Policy Recommendations for Consideration
The scientific literature is currently inadequate to enable
determination of the associations between human exposure(s) to chemicals in the
environment and the development or exacerbation of MCS. Targeted research would reduce
this uncertainty. Increased scientific knowledge about MCS and the role of environmental
chemicals will inevitably be put into the context of benefits and risk.
Virtually all chemicals in use convey both benefits and risks. Every technology, no
matter how beneficial, can exert a negative impact on some sector(s) of society. Many
chemicals have well-established toxicologic and allergenic properties; undoubtedly, others
will be found to have adverse effects in the future. Public health leaders and other risk
managers have an obligation to ensure that the benefits of technologies justify the risks.

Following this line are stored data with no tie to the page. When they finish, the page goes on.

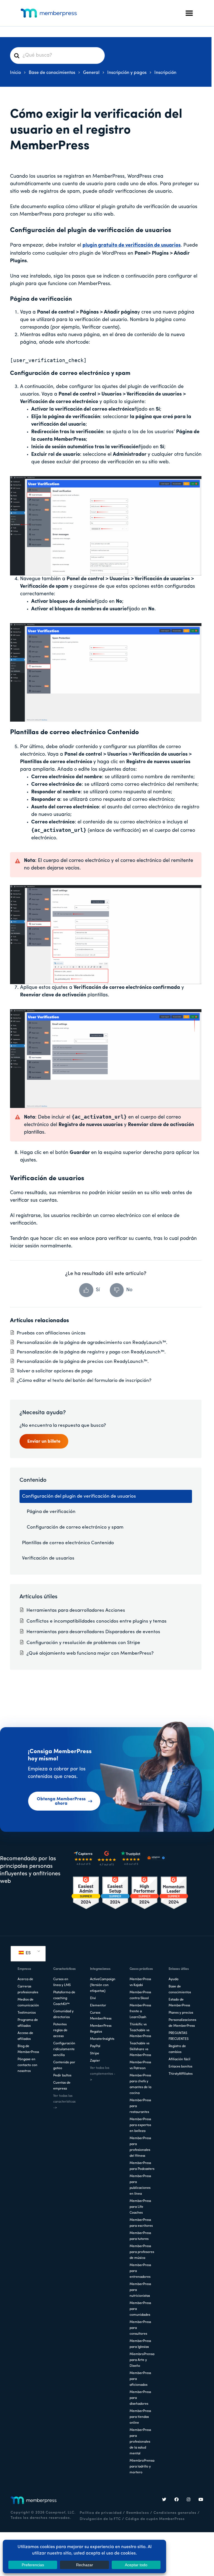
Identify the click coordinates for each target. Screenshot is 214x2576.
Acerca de (25, 1979)
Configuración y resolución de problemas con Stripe (83, 1642)
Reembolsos (137, 2513)
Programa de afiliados (28, 2023)
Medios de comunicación (28, 2002)
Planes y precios (181, 2012)
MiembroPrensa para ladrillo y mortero (142, 2466)
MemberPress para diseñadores (140, 2398)
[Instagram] (189, 2500)
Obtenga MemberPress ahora (61, 1801)
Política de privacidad (101, 2513)
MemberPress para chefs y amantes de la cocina (140, 2084)
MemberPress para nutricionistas (140, 2290)
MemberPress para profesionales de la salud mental (140, 2441)
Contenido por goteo (64, 2065)
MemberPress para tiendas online (140, 2417)
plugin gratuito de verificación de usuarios (131, 245)
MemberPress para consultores (140, 2328)
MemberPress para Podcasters (142, 2166)
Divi (93, 1998)
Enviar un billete (43, 1441)
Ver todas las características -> (64, 2101)
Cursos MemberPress (100, 2015)
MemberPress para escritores (141, 2223)
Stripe (94, 2053)
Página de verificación (51, 1511)
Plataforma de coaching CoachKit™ (64, 1998)
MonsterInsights (102, 2039)
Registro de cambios (177, 2049)
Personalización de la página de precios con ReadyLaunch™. (83, 1361)
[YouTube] (200, 2500)
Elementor (98, 2005)
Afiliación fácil (179, 2059)
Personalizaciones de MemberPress (182, 2023)
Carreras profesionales (28, 1989)
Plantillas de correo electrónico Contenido (68, 1543)
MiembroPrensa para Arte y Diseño (142, 2360)
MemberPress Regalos (100, 2028)
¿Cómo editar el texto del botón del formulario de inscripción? (84, 1380)
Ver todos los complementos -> (102, 2073)
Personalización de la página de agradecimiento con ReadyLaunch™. (92, 1342)
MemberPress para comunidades (140, 2309)
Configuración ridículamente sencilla (64, 2049)
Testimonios (27, 2012)
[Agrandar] (194, 480)
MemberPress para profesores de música (142, 2252)
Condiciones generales (175, 2513)
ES (28, 1953)
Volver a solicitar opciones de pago (55, 1371)
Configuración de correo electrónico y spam (75, 1527)
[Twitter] (164, 2500)
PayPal (95, 2046)
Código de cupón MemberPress (155, 2519)
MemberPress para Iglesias (140, 2344)
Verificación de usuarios (48, 1558)
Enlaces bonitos (180, 2066)
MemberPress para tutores (140, 2236)
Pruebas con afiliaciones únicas (51, 1333)
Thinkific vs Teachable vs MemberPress (140, 2030)
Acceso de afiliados (25, 2036)
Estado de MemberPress (179, 2002)
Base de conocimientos (180, 1989)
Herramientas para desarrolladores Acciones (75, 1610)
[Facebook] (176, 2500)
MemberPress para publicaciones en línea (140, 2185)
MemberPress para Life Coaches (140, 2206)
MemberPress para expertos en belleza (140, 2125)
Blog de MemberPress (28, 2049)
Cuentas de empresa (61, 2085)
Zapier (95, 2060)
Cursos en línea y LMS (62, 1982)
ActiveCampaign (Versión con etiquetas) (102, 1985)
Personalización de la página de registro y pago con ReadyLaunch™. (91, 1352)
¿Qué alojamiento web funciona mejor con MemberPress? (90, 1653)
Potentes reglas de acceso (60, 2030)
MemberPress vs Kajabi (140, 1982)
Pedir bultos (62, 2075)
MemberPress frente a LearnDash (140, 2011)
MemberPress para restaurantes (140, 2106)
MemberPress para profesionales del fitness (140, 2147)
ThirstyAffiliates (181, 2074)
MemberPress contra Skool (140, 1995)
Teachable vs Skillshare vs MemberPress (140, 2049)
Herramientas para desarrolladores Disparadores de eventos (93, 1632)
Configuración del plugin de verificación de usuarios (79, 1496)
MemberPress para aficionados (140, 2379)
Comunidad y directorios (63, 2014)
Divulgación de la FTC (100, 2519)
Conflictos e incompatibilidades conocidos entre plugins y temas (96, 1621)
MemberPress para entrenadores (140, 2271)
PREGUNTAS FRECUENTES (179, 2036)
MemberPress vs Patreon (140, 2065)
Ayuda (173, 1979)
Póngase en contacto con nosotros (27, 2065)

The public health vision is health for the entire population. The reality of
public health will always involve balancing maximum benefit and minimum harm to the
public's health and well-being. Risk managers faced with decisions regarding MCS are
offered the following policy recommendations by the workgroup:
- Because of the public health issues and challenges presented by MCS, it is recommended
that phased efforts be initiated to conduct the targeted research described in the
previous section. A phased approach would make the greatest use of available resources,
and at the same time, answer key questions such as prevalence and basic mechanisms of
action that would guide follow-up research.
- There is a need to better inform the healthcare community about MCS. Health agencies
should consider a focused, limited effort in clinician education and awareness.

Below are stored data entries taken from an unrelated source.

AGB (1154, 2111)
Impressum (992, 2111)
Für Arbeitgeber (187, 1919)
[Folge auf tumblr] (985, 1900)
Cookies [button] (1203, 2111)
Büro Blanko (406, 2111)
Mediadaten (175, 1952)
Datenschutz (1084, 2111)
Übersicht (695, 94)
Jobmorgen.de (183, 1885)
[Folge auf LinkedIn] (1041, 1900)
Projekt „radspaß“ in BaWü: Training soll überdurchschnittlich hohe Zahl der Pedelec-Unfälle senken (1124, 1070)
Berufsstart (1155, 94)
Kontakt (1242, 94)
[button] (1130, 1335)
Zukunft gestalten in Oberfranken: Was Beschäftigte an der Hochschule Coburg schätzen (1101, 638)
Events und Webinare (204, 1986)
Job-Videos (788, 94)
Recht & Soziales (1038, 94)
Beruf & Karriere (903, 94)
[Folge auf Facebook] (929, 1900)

- Persons should not be offered ineffective, costly, or potentially dangerous treatments.
Appropriate care for well-characterized medical and psychological illnesses should not be
withheld or delayed. The ramifications of recommending functional changes in workplace or
home settings should be considered carefully. Persons identified as having MCS also need
education about what is known and not known about MCS.

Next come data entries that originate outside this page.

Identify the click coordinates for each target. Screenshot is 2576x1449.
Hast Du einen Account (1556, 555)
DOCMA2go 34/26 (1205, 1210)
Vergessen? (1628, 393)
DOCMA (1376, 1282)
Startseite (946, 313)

- There is need for a continuing effort in interagency coordination, whether through the
workgroup or a successor group.
- An overall strategic plan for MCS and related syndromes is needed. The strategic plan
should articulate the research effort and offer guidance on communication and education of
health care providers and persons experiencing symptoms of MCS.
- The Environmental Health Policy Committee of the Department of Health and Human Services
appears to be an appropriate body for overseeing the development of an improved science
database on MCS and attendant public health responses.